One Thursday afternoon during the sales season she went out to buy a book. She entered a typical bookstore, well located, full of books (poetry, novel, self-help, … as the fluorescent daylight signs announced) and asked the shop assistant if they had ‘The Paradise of the Giant Poppies’.

The assistant simply said ‘no’ in an unconcerned tone and without lifting his eyes from the delivery notes he was painfully sorting. On the wall, there was a half covered, full-colour poster that stated ‘Reading makes you free’.

The girl had enough of being there and left. She didn’t buy anything. Which, she thought, was not bad either as she shouldn’t spend so much in times of crisis.

Stores that are merely stores

The problem with many stores is that they are only (correctly set up) stores: spaces where the products that are arranged on the shelves don’t get wet when it rains, and where prices are more or less visible, some places where they let you walk, plus a checkout and things like that.

What stops many chains from moving on is that they still believe in the Retail Mix – this sort of equation or magic potion for selling a lot and trouble-free. You only need to place some high quality products and add appealing prices, some pretty shop windows, some shop assistants who know their job, and some correct services (opening times, fast moving queues, etc.). Have all this in a shop that is located where plenty of people pass by, and done deal!

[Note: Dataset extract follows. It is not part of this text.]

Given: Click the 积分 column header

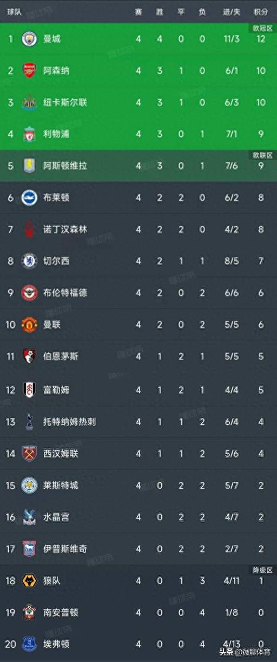Looking at the screenshot, I should 261,12.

However, it turns out that this equation is no longer working, or at least not as well as expected. Then of course, in this time of crisis, we are told that the problem is actually the price. But when they notice the long queues of customers at the Nespresso stores, where the price per kg is just surprisingly high, the theory flies out the window.

Learn to unlearn

What happens is that over 80% of the choice of store and product is an implicit or unconscious decision. That is, the reasons behind the marketing mix have their shortcomings, as their influence on the decision is below 20%.

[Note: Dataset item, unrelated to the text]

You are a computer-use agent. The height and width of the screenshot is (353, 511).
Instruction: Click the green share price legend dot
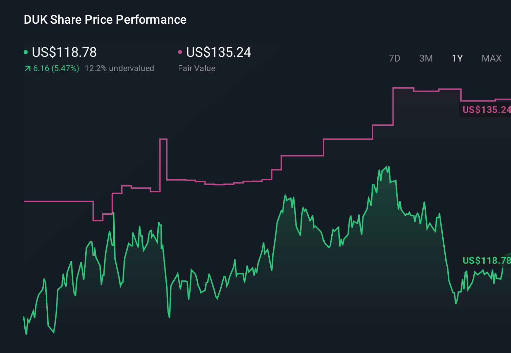point(26,52)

Only recently neuroscience has provided evidence of this fact. So the main route leading to decisions or preference creation is the emotional route.

In fact, the purpose of retail firms is not to provide customers with products (or molecules or services), but with a specific sense, that fits their somewhat secret insights, and that is transmitted through a specific emotion.

There is a very wide and varied range of emotions. Picking the right one that turns out to be the most suitable for the retail formula is quite an art. In fact, it is one of the pillars of customer-centric retail innovation.

The store must be an emotional space: “No emotions, no party”, because without emotions, there is no sustained preference beyond the punchy promotion. Without emotions, a store is just a store, nothing special.

The shop must be an emotional place where customers are not treated as robots with wallets, but as persons. Where collaborators are not considered as “staff costs”, but persons whose job has a sense for them. Where visual merchandising is not just a set of techniques, but the language, the atmospherics and the background of the story, which, in fact, encompasses the whole shopping process.

All the different technologies (communications, multimedia, selling methods, etc.) can be applied only after a moving plot has been set for the story. These technologies must be finely tuned to the script. In fact, technologies are enablers of innovation, but they usually shouldn’t be the starting point.

On this stage, the store manager is the leader of an emotional space 1. Indeed a job to die for.

1 I listened this idea from a managing persons guru : Francisco Loscos, profesor of ESADE.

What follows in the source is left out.